(Entries for locating text and elements)
*-*-*

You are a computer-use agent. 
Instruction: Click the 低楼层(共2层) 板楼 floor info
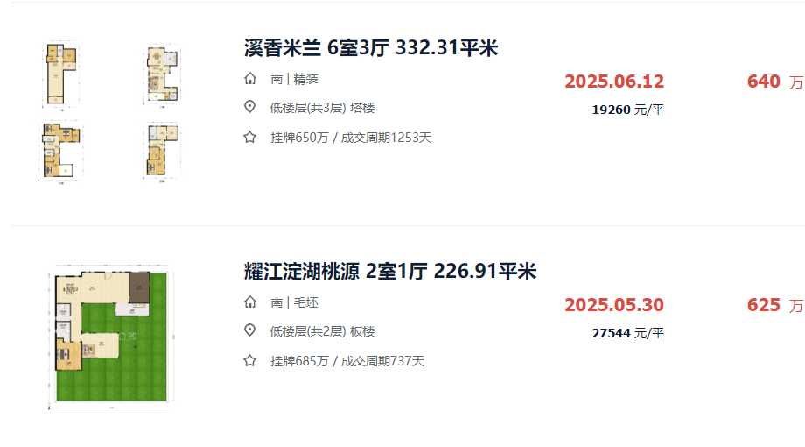[323, 331]
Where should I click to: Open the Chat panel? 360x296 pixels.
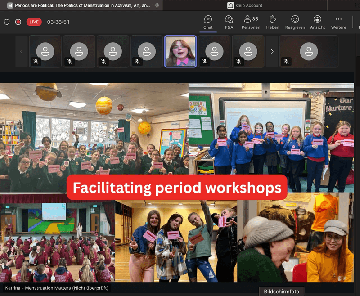(x=208, y=22)
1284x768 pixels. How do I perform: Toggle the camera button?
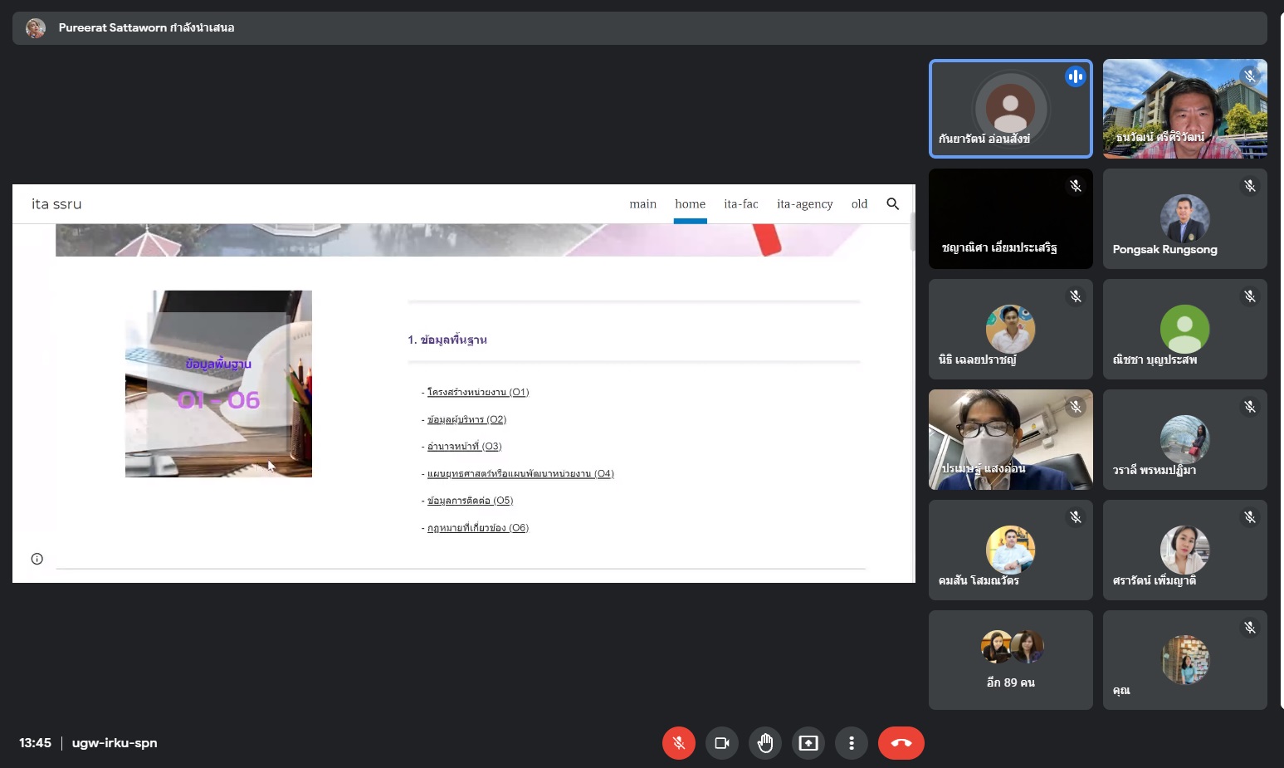pos(721,743)
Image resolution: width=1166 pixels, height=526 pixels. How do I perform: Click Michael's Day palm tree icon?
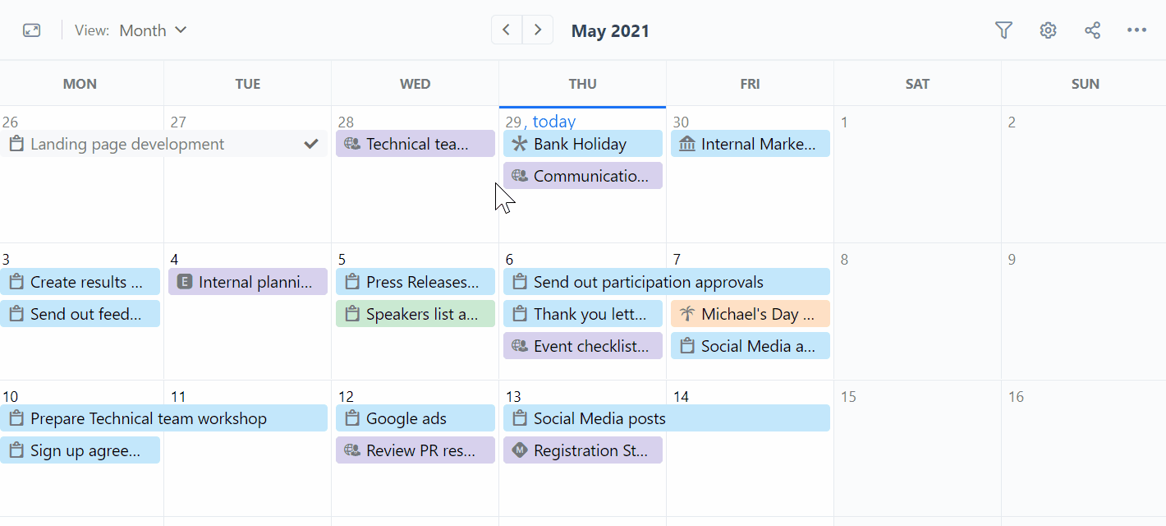point(686,314)
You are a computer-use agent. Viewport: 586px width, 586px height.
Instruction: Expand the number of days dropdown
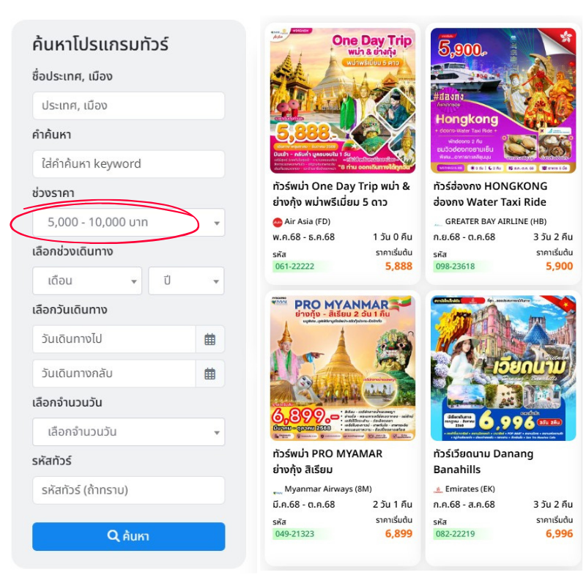coord(128,432)
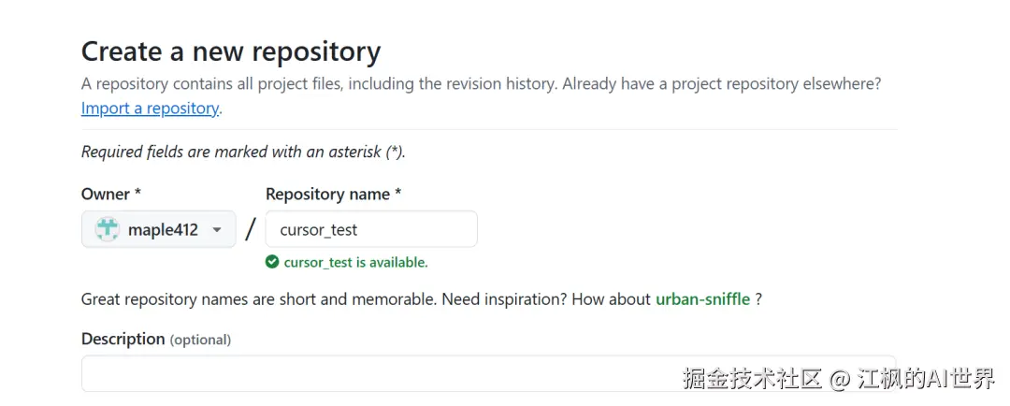Viewport: 1010px width, 406px height.
Task: Focus the Repository name field containing cursor_test
Action: [371, 229]
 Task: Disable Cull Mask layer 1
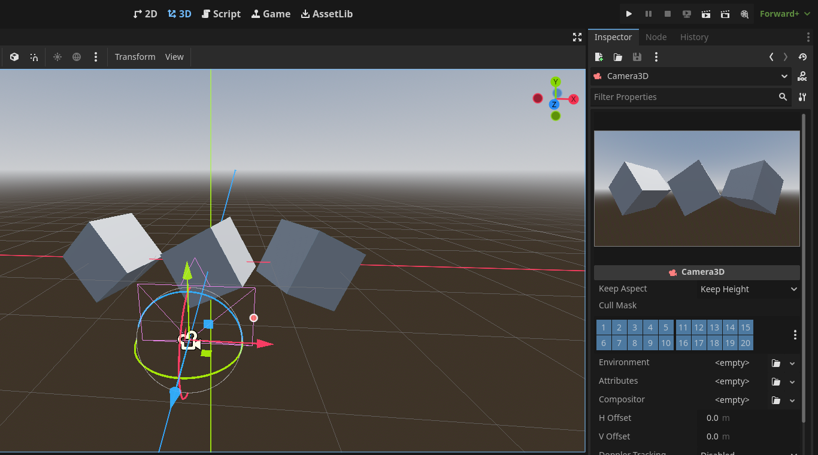pos(603,327)
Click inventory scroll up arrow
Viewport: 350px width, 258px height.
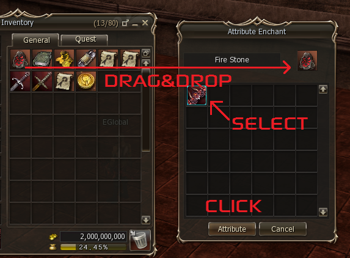[x=146, y=63]
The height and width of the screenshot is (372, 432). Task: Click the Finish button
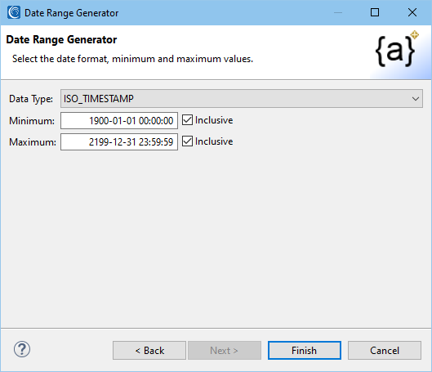305,350
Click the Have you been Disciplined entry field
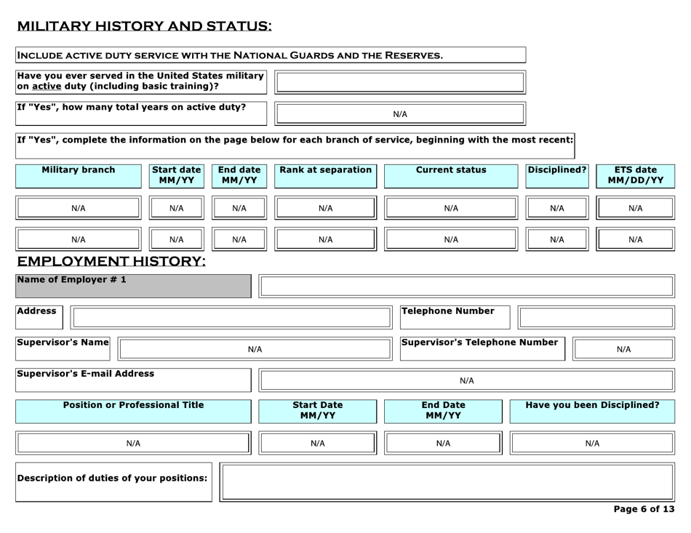Image resolution: width=691 pixels, height=533 pixels. click(x=592, y=443)
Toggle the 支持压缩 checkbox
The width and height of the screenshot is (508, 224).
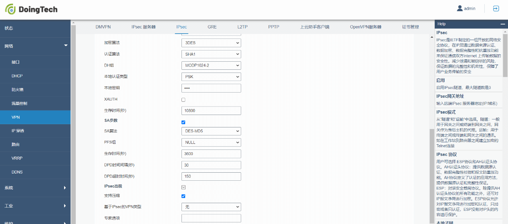(183, 196)
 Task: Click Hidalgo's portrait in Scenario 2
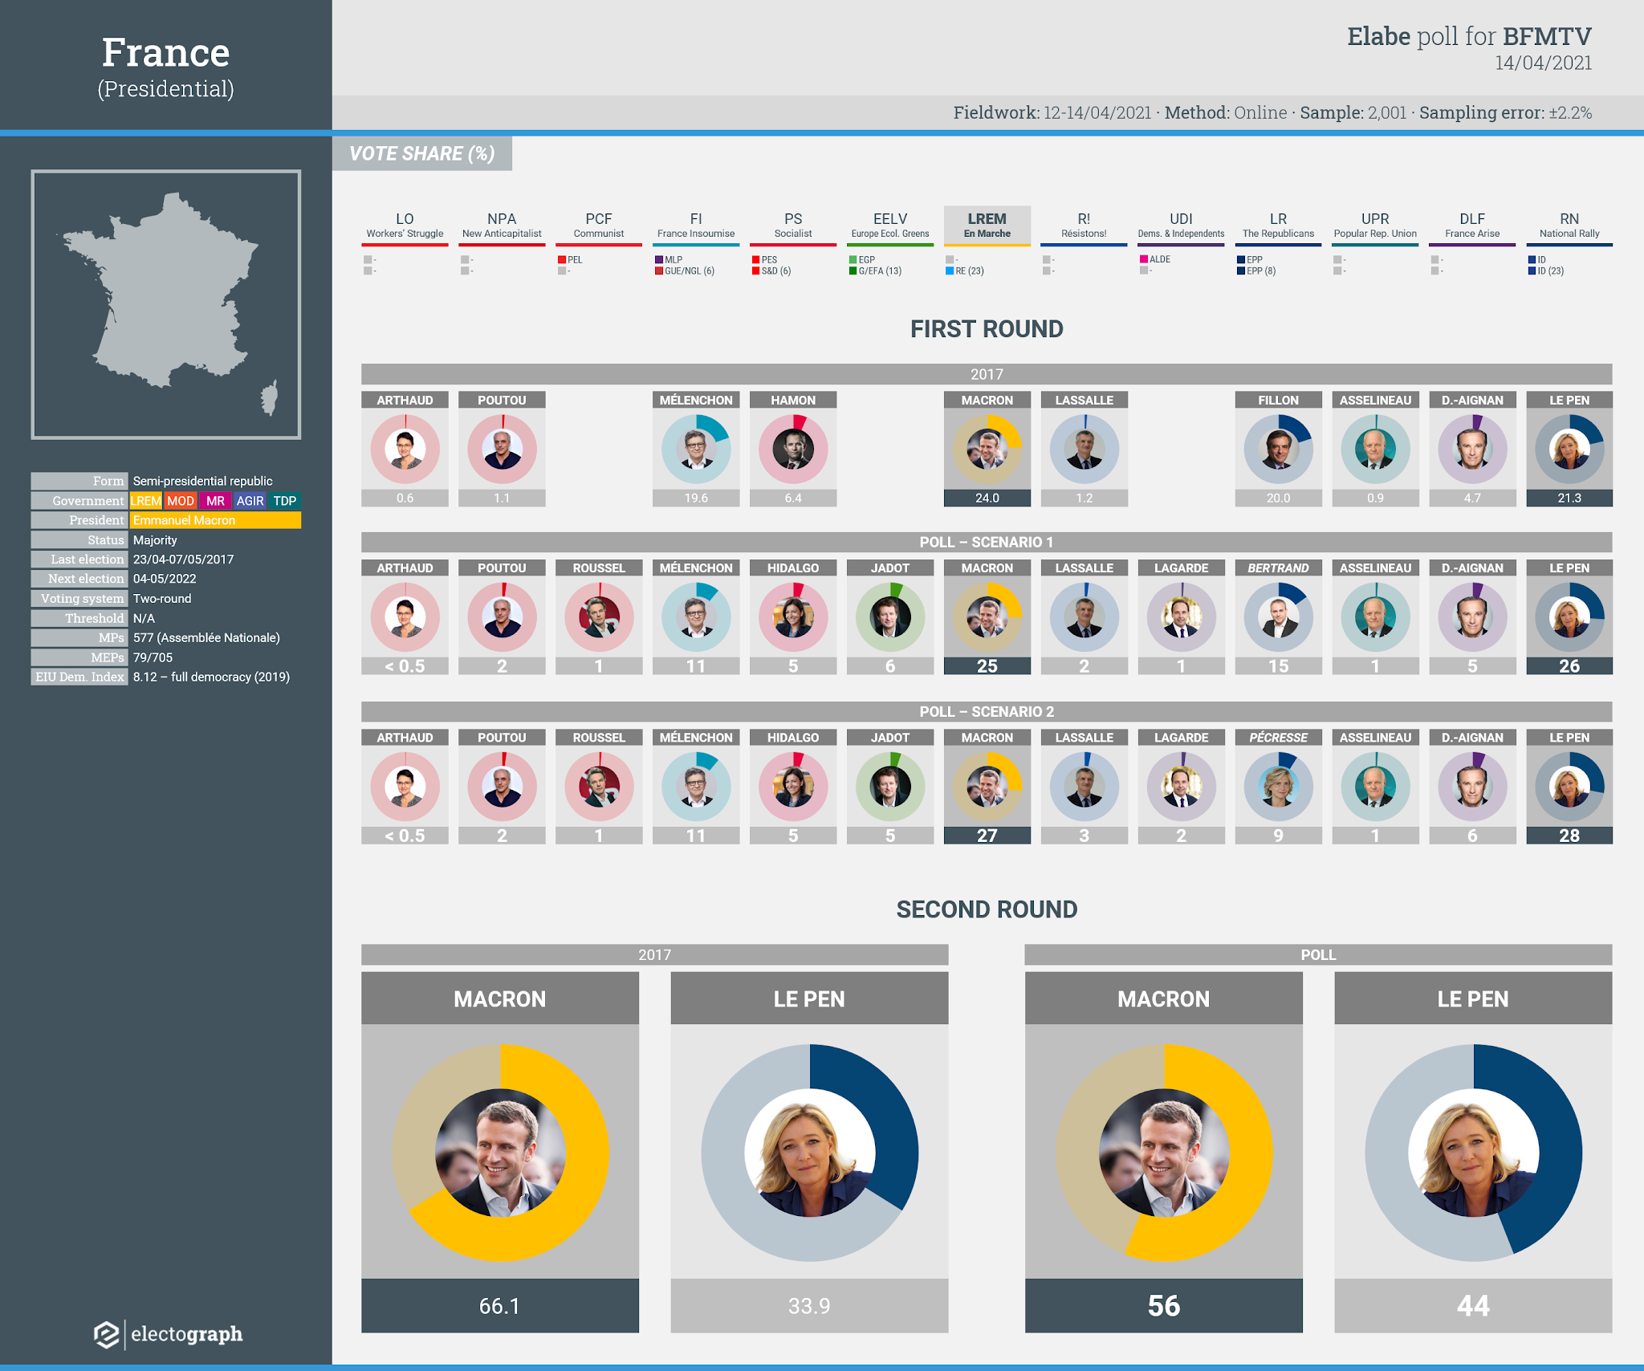click(793, 787)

*-*-*

Revise the records, replacing every "Instruction" with "Goal" and leaving everything else unchanged. Leave the pictures out of your answer.

You are a computer-use agent. 
Goal: Click the 低楼层(共2层) 板楼 floor info
[323, 331]
Where should I click to: Open the Chat panel? 360x296 pixels.
(x=208, y=22)
1284x768 pixels. How do I perform: Toggle the camera button?
pos(721,743)
Image resolution: width=1166 pixels, height=526 pixels. How do I perform: Click Michael's Day palm tree icon?
point(686,314)
You are a computer-use agent. Viewport: 586px width, 586px height.
Goal: Expand the number of days dropdown
coord(128,432)
Viewport: 1010px width, 406px height.
Task: Focus the Repository name field containing cursor_test
Action: [371, 229]
 Task: Disable Cull Mask layer 1
pos(603,327)
Click inventory scroll up arrow
Viewport: 350px width, 258px height.
[x=146, y=63]
The height and width of the screenshot is (372, 432). Task: Click the Finish button
305,350
Click the Have you been Disciplined entry field
Image resolution: width=691 pixels, height=533 pixels. click(x=592, y=443)
Toggle the 支持压缩 checkbox
The width and height of the screenshot is (508, 224).
(183, 196)
 Task: Click Hidalgo's portrait in Scenario 2
click(793, 787)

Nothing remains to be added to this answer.